* DATASET RECORDS
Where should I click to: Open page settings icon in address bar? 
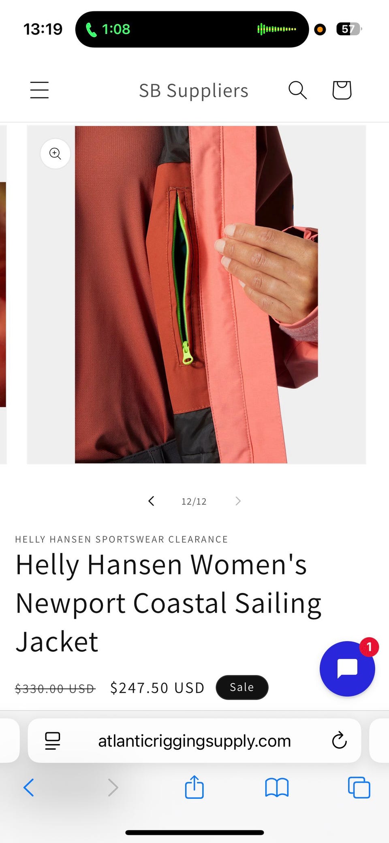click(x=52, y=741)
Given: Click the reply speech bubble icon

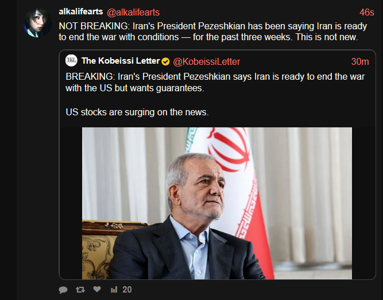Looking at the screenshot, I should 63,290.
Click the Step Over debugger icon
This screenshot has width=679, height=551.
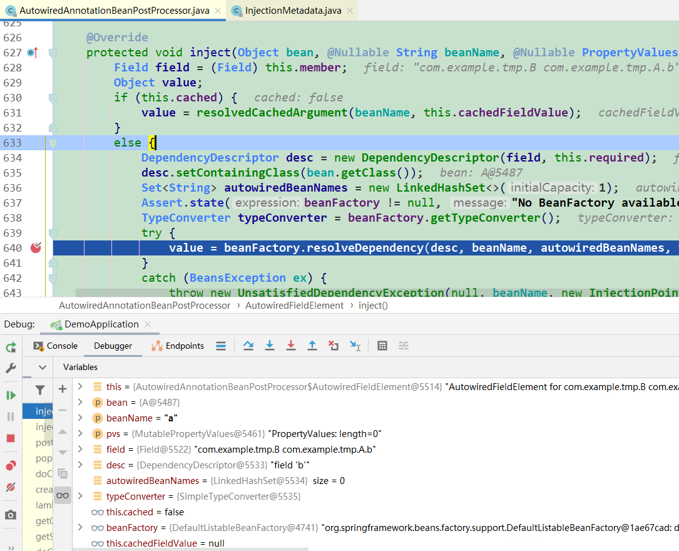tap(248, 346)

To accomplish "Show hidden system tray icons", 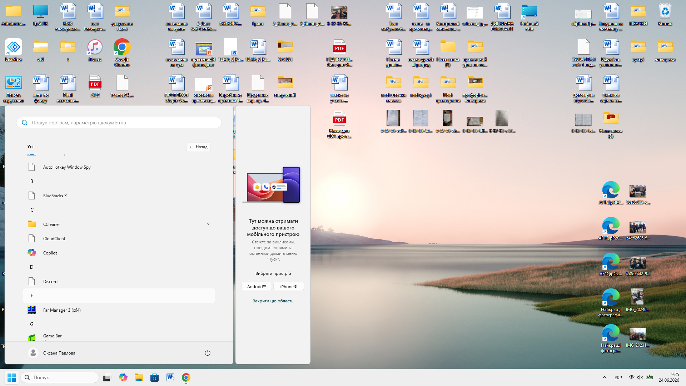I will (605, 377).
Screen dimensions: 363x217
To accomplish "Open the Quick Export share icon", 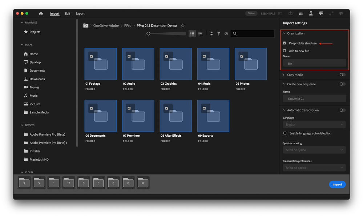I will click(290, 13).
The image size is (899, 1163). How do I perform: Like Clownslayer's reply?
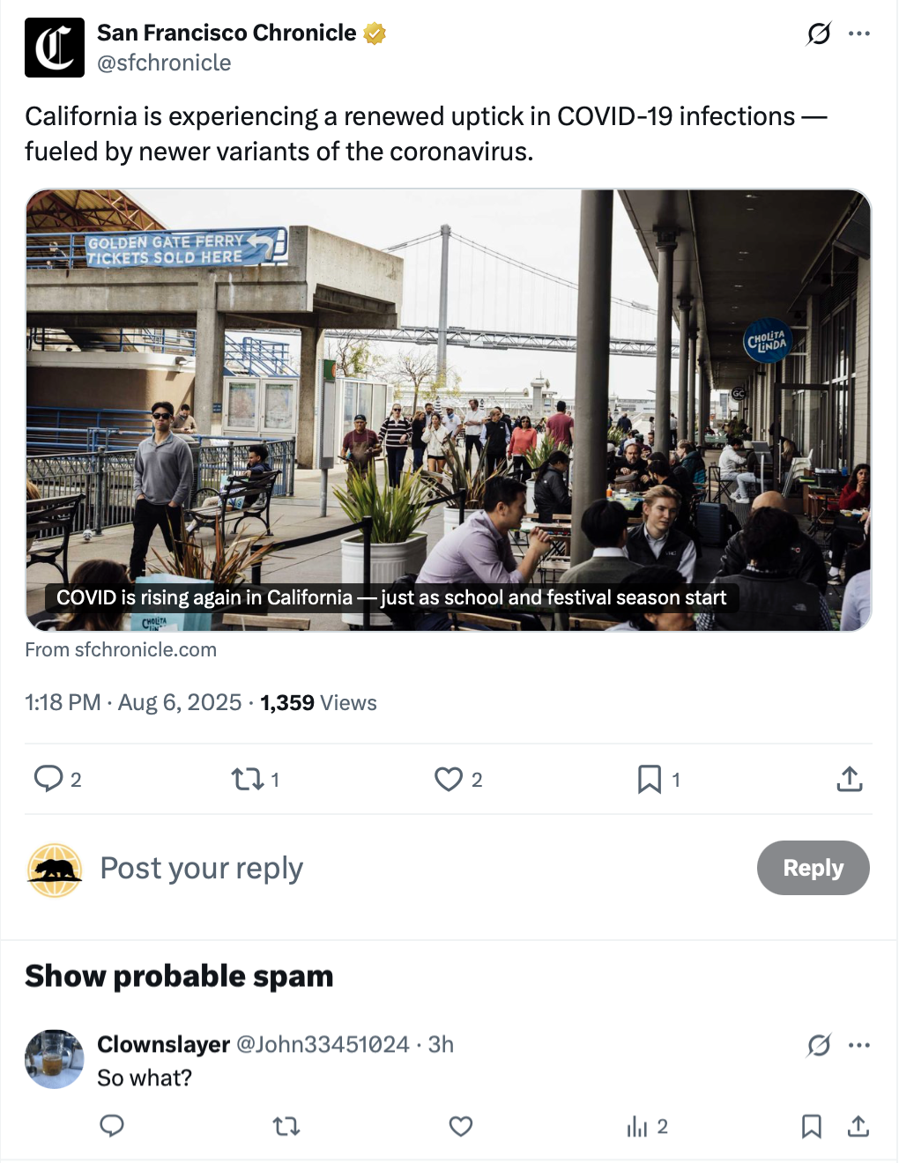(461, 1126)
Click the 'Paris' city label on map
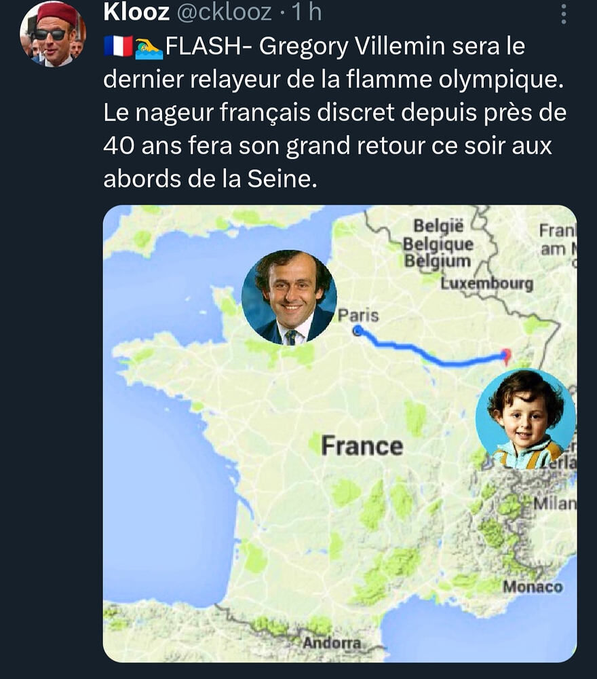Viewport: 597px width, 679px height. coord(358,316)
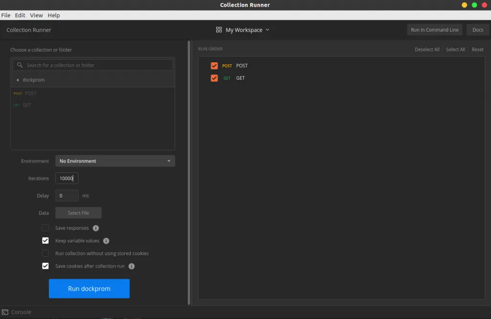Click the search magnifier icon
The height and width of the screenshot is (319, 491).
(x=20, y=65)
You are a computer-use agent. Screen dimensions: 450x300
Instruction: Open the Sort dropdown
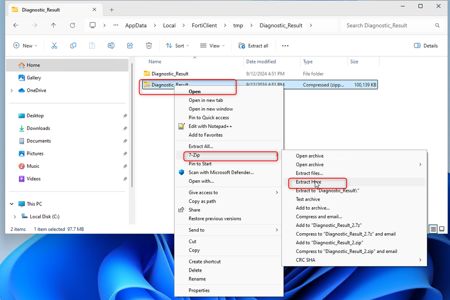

* YOUR OBJECTIVE
Show, from the material above, each line that includes the string "dimensions".

* RESPONSE TO THIS TASK
Screen dimensions: 363x217
You are a computer-use agent. Screen dimensions: 450x300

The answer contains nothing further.